The traditional mutual hostilities between Arabia and Persia were complicated during the Cold War, as the United States backed Saudia Arabia and Persia under Shah Pahlavi, and the Soviet Union backed Saddam Hussein of Iraq. When the Shah was toppled by the Iranian Revolution, however, the United States saw its interests threatened by an Iran (indeed, by an entire Islamist movement) that was hostile to both the US and the USSR. As relations with the Soviet Union approached a détente, and the Soviets became bogged down in fighting the mujaheddin in Afghanistan, the US found it convenient to avert its eye when Saddam Hussein, a Sunni Arab in control of a Shiite-majority nation, invaded Iran, a Shiite-majority non-Arab nation.
Post-modern scholars have bought into the notion that the Arab-Persian War was an expression of Sunnism versus Shiism. The same scholars fret today that Iraq’s Shiites will become pawns of Iran. They could not be more mistaken, though. Religion undoubtedly plays an important role, but the roles of ethnic tensions and geopolitcal realities may indeed be larger. Just as England reluctantly joined with France to fight the Germans, despite having sided with Prussia against Napoleon at Waterloo a hundred years before the Battle of Verdun, so too would Iraq define her future alliances through geopolitical reality. Her role as the crossroads of Sunnism and Shiism, of Arabia, Persia, and Kurdistan, and of tradition and modernity, ensures that she will continue to play an important role. Her status as a coveted ally is all but guaranteed.

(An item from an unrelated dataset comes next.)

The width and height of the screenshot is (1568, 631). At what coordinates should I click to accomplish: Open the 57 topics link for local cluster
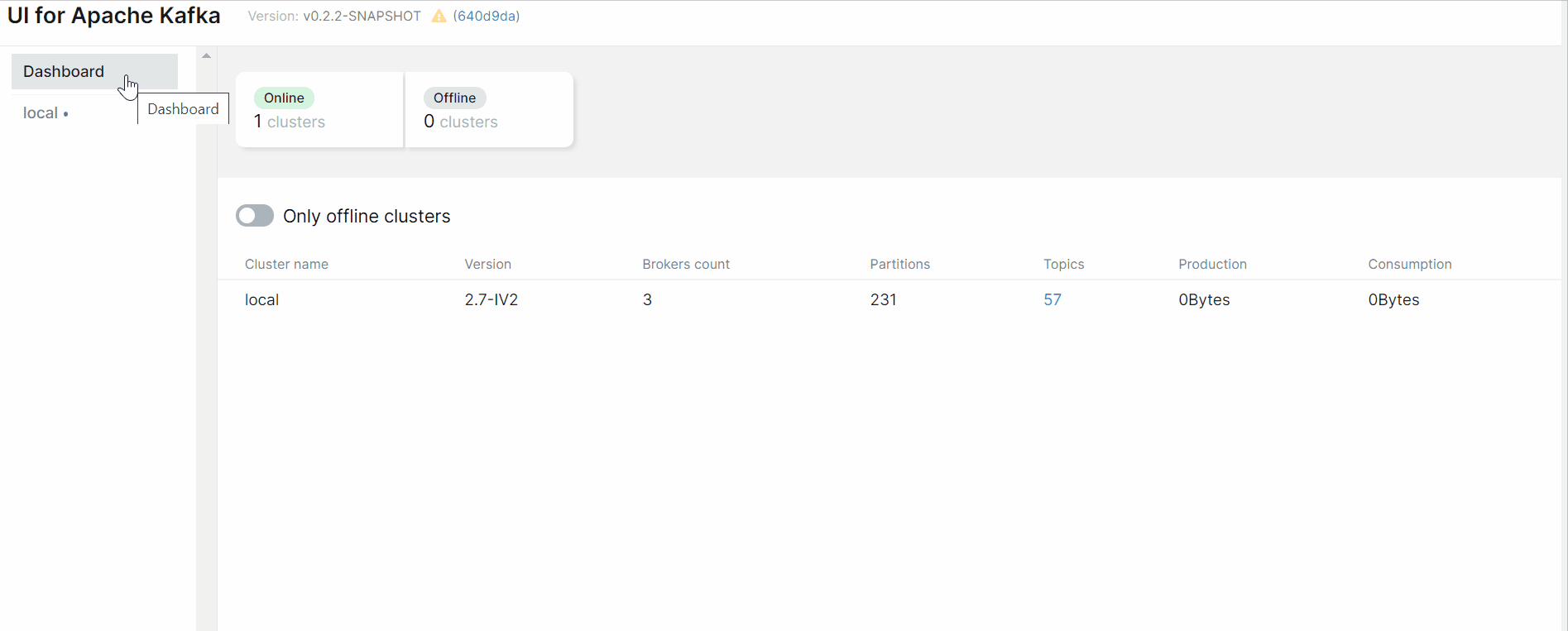pos(1052,299)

The Arab League seems to have figured this out at last. Gateway Pundit reports that the chairman of the Arab League, which once denied and denigrated all of Iraq’s gains since the invasion, has come knocking at the door. And Grand Ayatollah Ali al-Sistani is welcoming the gesture, signalling a willingness to embrace an Arabia that has traditionally shunned his Shiite flock, a move that, among others he has made in the past, should indicate that he is not about to be a puppet of Tehran.
It has been suggested by many writers before that perhaps what the Muslim world needs is something akin to a Thirty Years’ War. I hope instead that they learn the lessons of Westphalia without going through any more bloodshed. Enough violence has been wreaked upon the region in the last contest of arms between Arabia and Persia. It is fitting that Iraq, which under Saddam Hussein initiated the last fight, is now best positioned to lead both sides out of their pre-Reformation hostilities, and on to a future that is hopefully much better.